Required task — Begin at the line that has "You are a computer-use" and stop after the line that has "point(2100,25)". Output only those records as a two-column CSV with the columns "instruction" and "target", one row per record. Put each field in quotes, turn line breaks into spaces, and leave the pictures out.

Records for the task —
+++++

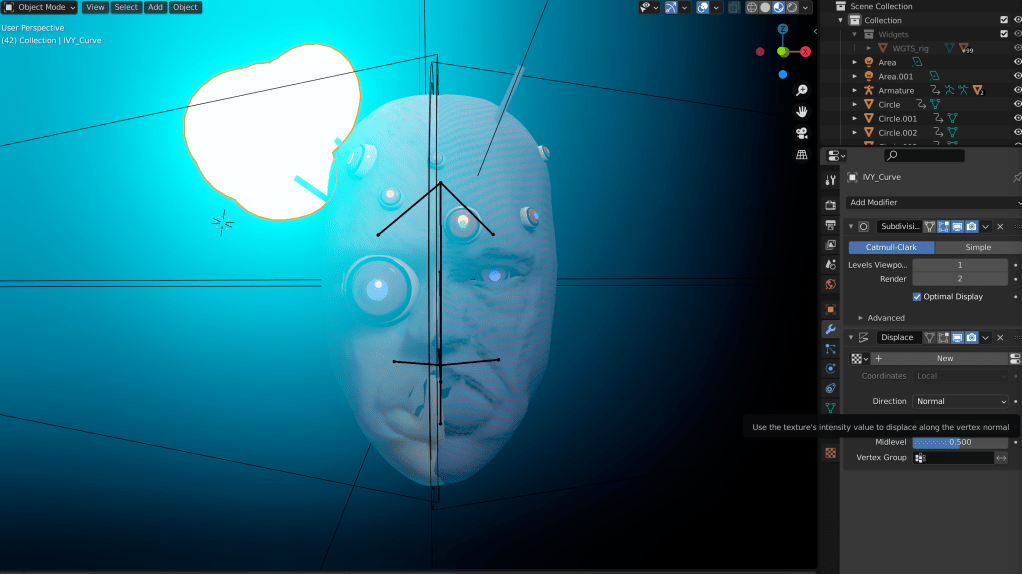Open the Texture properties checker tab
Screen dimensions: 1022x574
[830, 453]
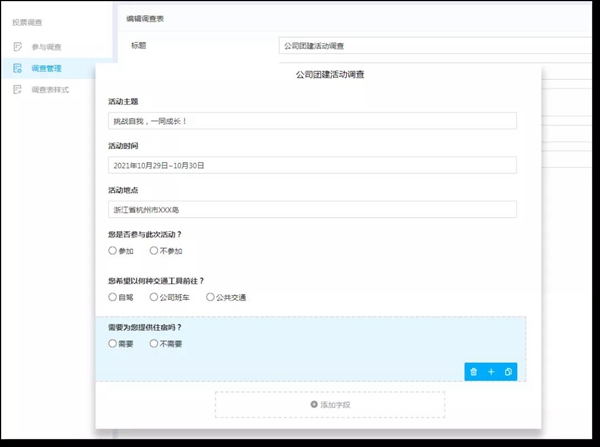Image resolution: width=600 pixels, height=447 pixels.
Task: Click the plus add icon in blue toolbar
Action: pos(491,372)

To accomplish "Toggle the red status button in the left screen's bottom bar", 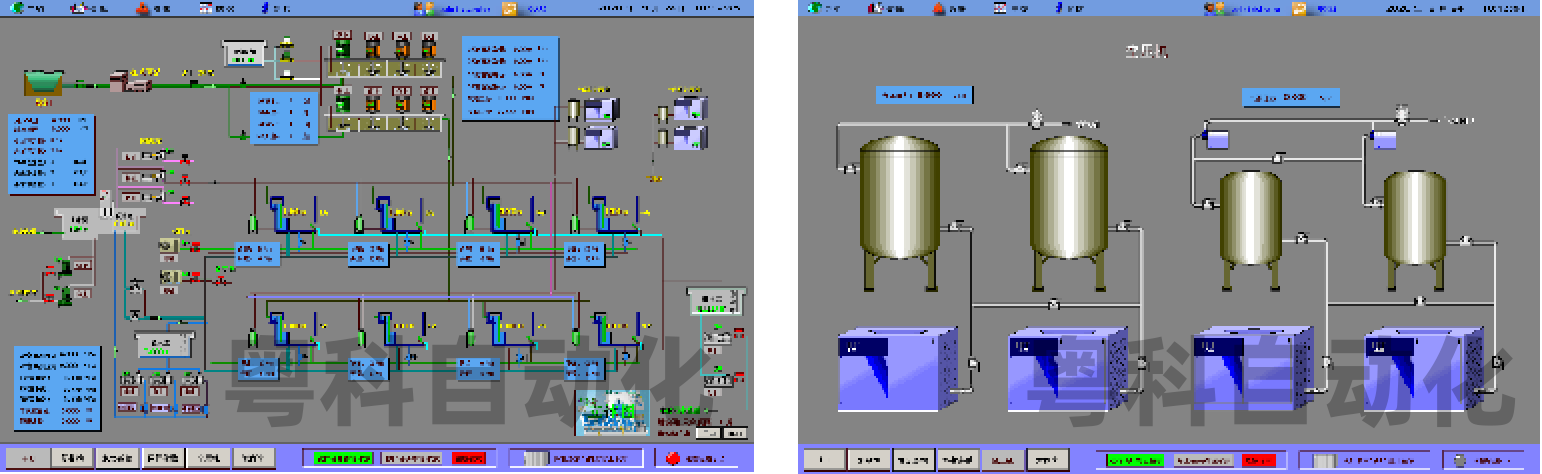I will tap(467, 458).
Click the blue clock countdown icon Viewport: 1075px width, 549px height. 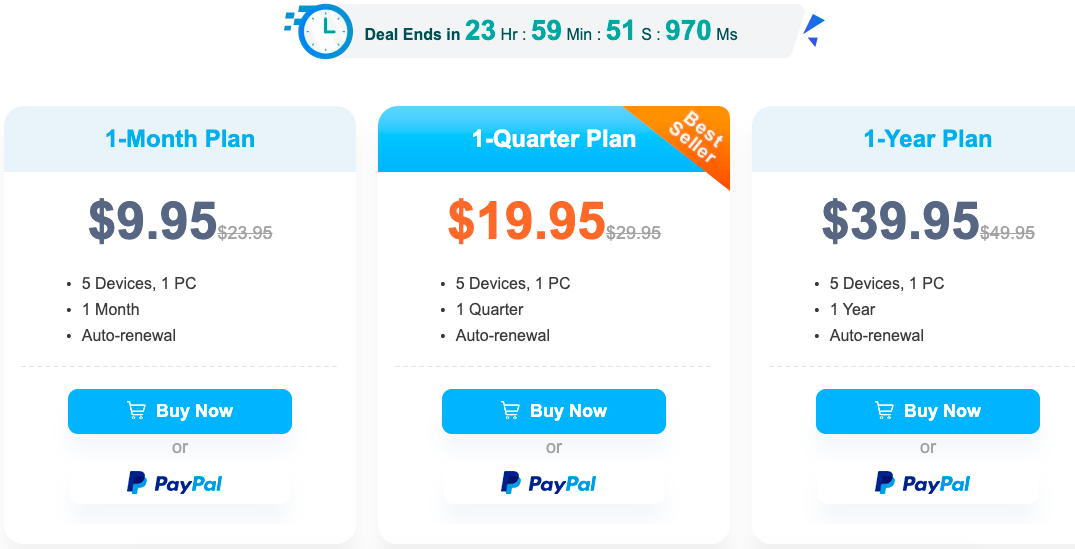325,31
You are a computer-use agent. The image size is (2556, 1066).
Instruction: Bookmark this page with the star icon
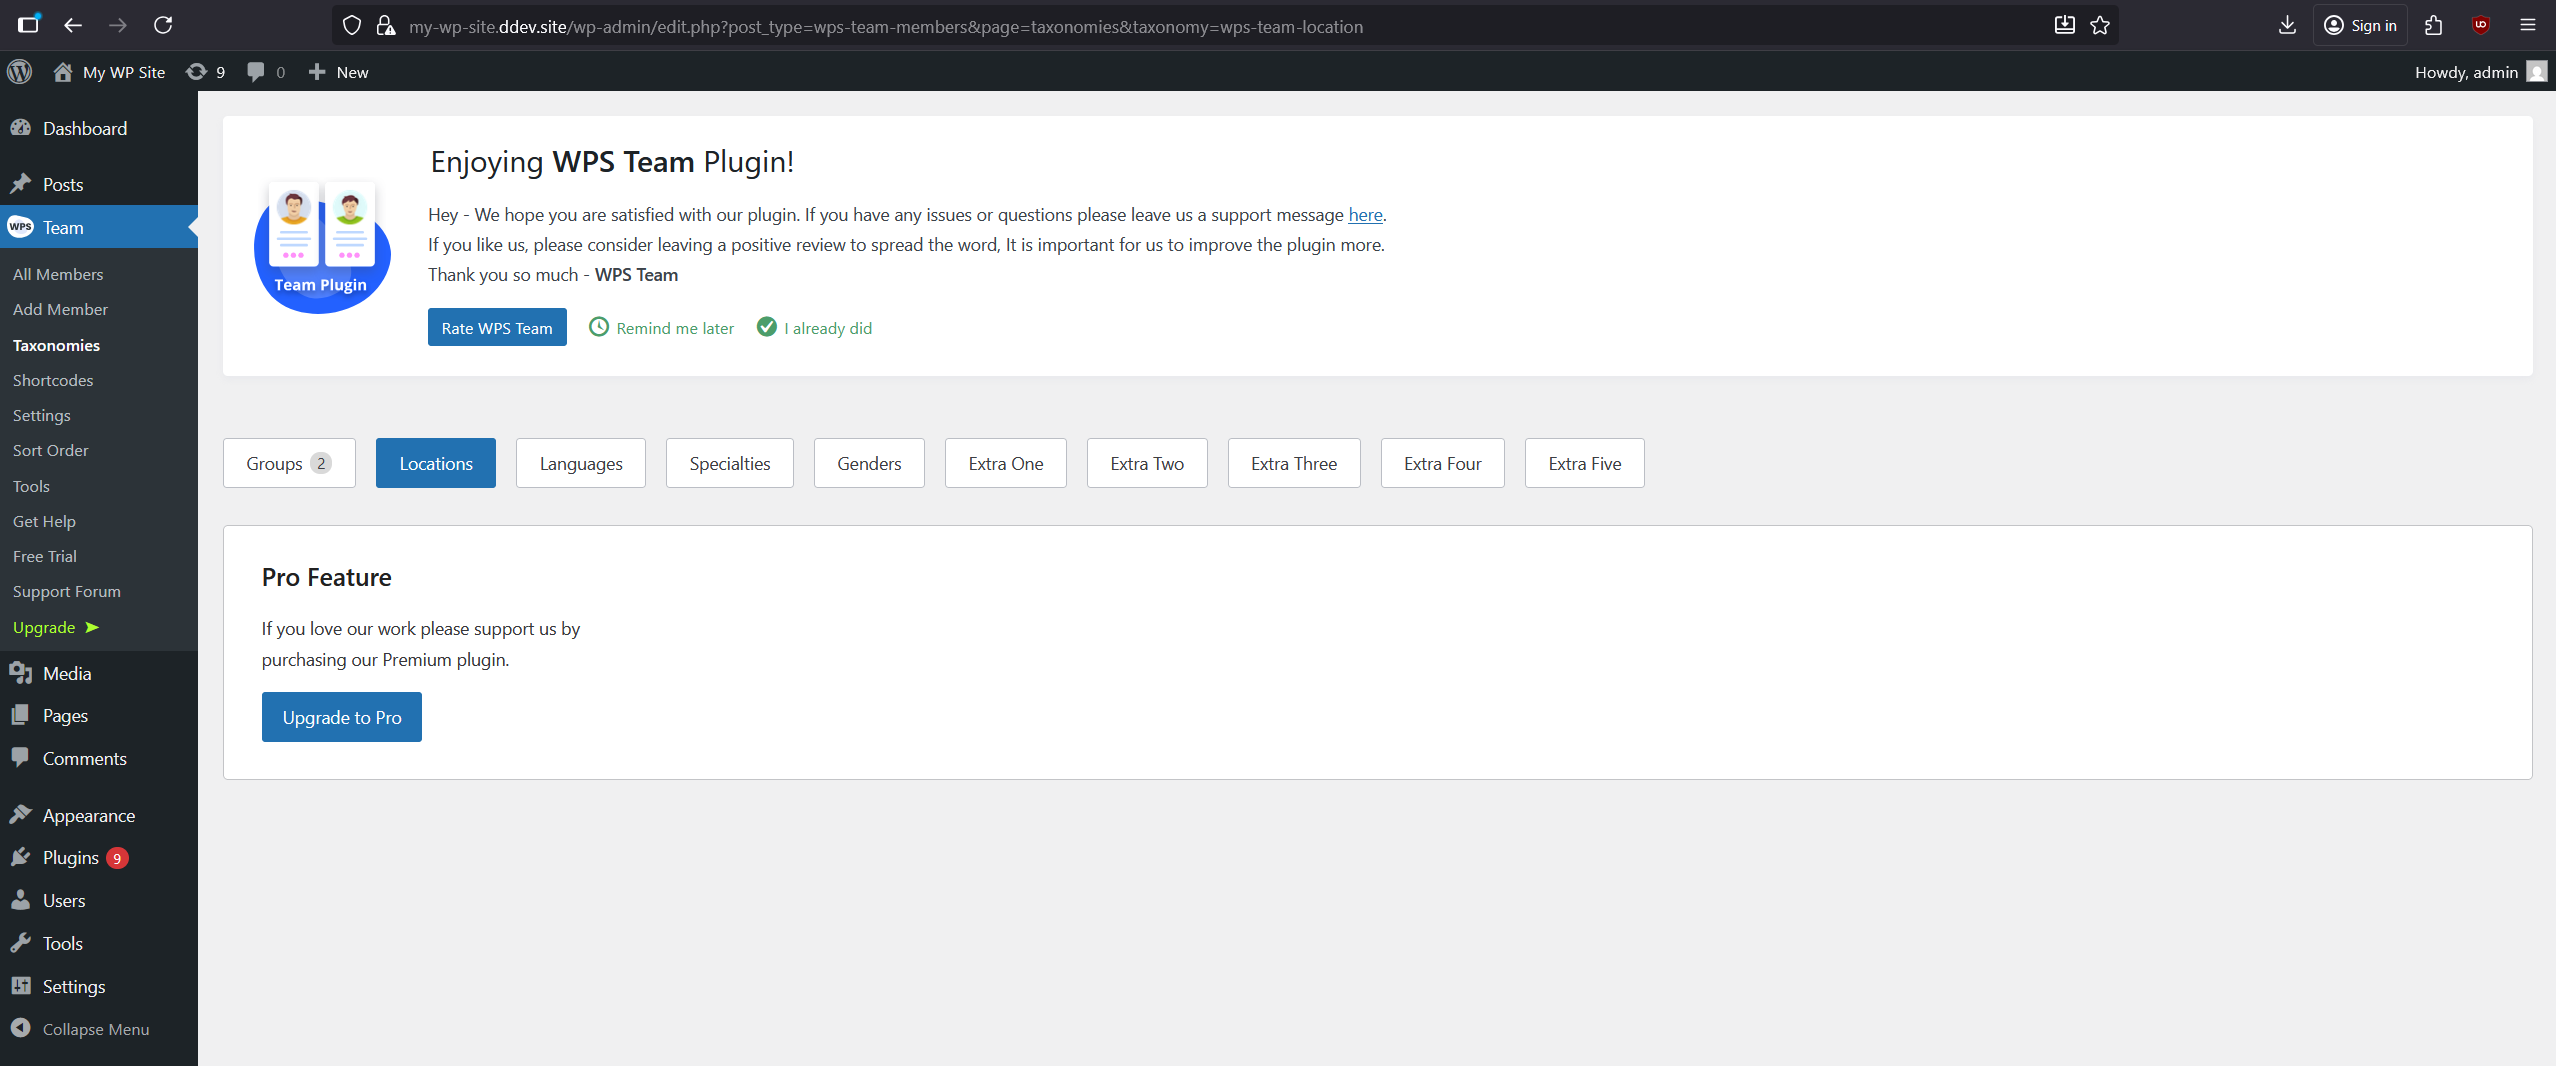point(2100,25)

+++++

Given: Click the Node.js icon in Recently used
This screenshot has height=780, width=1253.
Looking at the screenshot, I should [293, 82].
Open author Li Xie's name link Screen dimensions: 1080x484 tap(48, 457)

+++++

Response to the task —
instruction,target
"You are a computer-use agent. The image size is (2556, 1066). Instruction: Bookmark this page with the star icon","point(2100,25)"